Ella era figlia di Numitore, re di Albalonga, considerato
discendente di Enea. Numitore fu spodestato da suo
fratello minore Amulio che, pur di mantenere intatto il suo
trono, uccise tutti i figli del fratello e costrinse l'unica
figlia, Rea Silvia, a diventare una sacerdotessa della dea Vesta; le vestali, infatti,
avevano l'obbligo di castità per trent'anni. La più grande paura di Amulio era la
vendetta di una futura prole di quest'ultima. Il dio Marte se ne innamorò
perdutamente, seducendola in un bosco, e la rese madre di due gemelli: Romolo e
Remo. Secondo la tradizione Rea Silvia fu incarcerata, dopo il parto, da Amulio per
essere liberata molti anni dopo.
Si dice che la donna meritasse la morte in seguito allo stupro
del Dio Marte. Rea Silvia aveva violato il suo voto legato alla
condizione di vestale. Secondo alcune fonti è stata salvata
dalla figlia del re Amulio, Anto, che sacrificò la propria libertà
in cambio di quella della giovane madre. Secondo le più
accreditate, invece, si crede che Rea Silvia fu sepolta viva ed
altre accennano ad una morte lenta e atroce in carcere
oppure molti ritengono che morì annegata. Amulio, dunque,
temendo disperatamente una futura vendetta dei gemelli,
ordinò ai servi di ucciderli e gettarli nel fiume Tevere ma i
servi ne ebbero pietà e il fato volle che la cesta si fermasse a riva dove venne trovata
da una candida lupa che allattò i due neonati. Faustolo, un pastore, osservata la scena
decise insieme a sua moglie Larenzia di allevare i piccoli
gemelli. A questo episodio è possibile comprendere che i
popoli antichi, in seguito ad antiche tradizioni, si ritenevano
discendenti di importanti divinità; in questo caso Romolo e
Remo erano discendenti di Marte, dio della guerra.

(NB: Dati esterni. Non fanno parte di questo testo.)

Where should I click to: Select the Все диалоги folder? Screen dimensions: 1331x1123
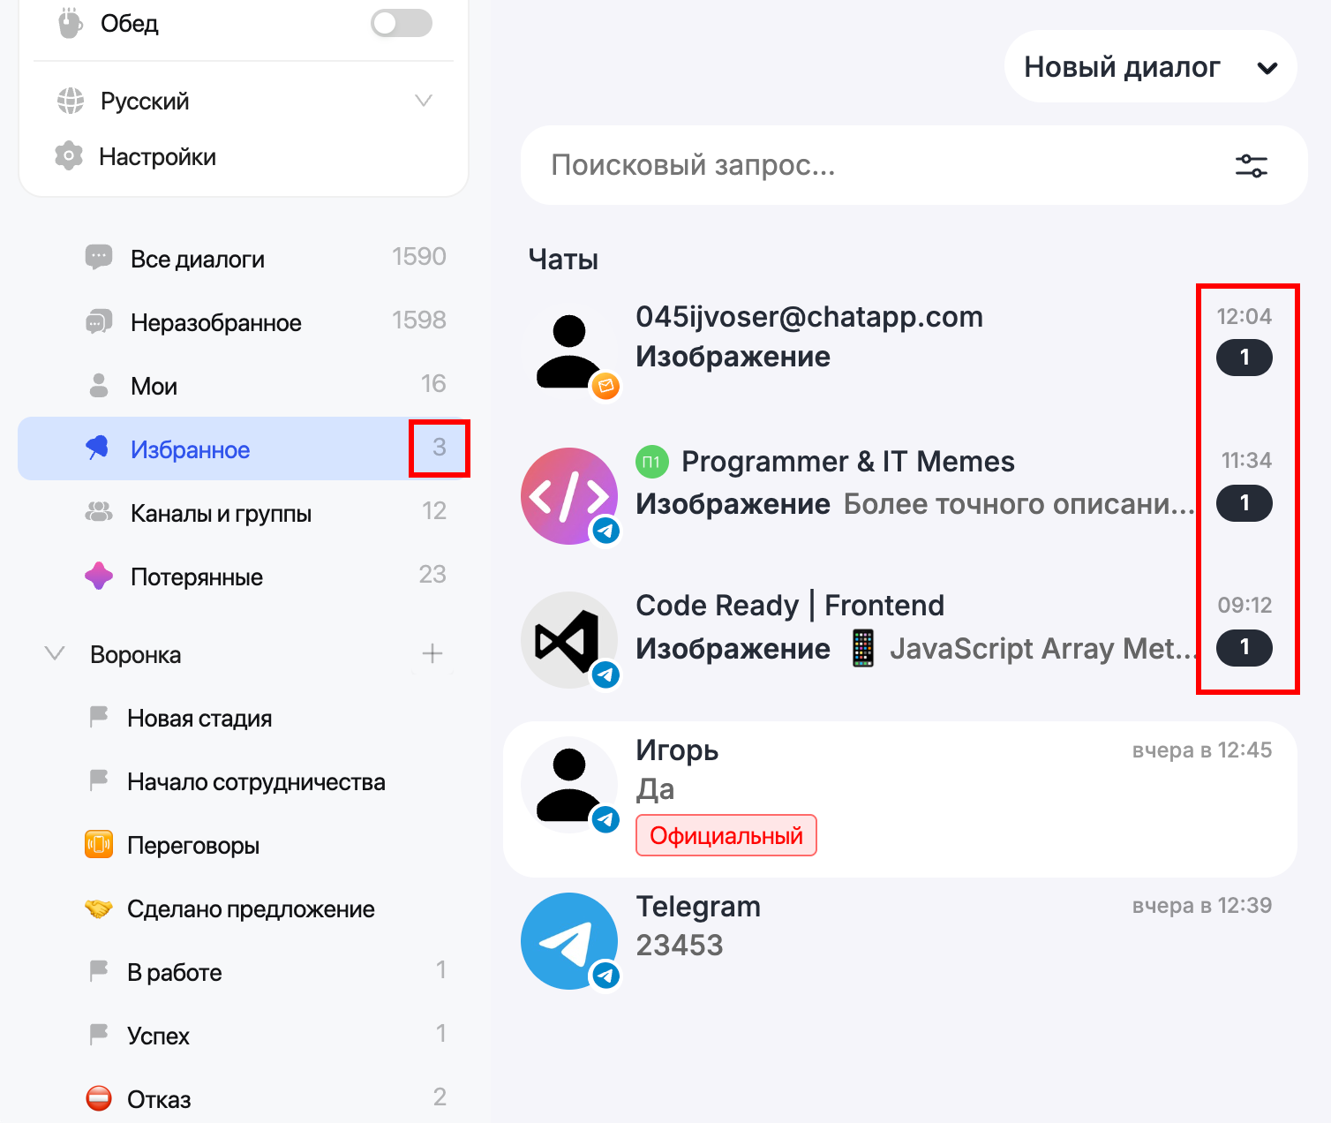point(198,259)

La fonte
storiografica che tramanda questo episodio è Livio il quale
ha trattato questo episodio
nel primo libro dell'opera
Ab urbe condita libri. Egli
elenca le fasi principali del racconto mitico connesso alla figura di Rea Silvia.
Un altro autore che parla della figura di Rea Silvia è Ennio nel primo libro degli
Annales.
Rea Silvia, figlia di Enea e della sua sposa latina, racconta alla sorella un sogno
profetico che le rivela com'ella sarà sedotta da Marte e alla salvezza che il fiume
Tevere apporterà a lei e ai gemelli.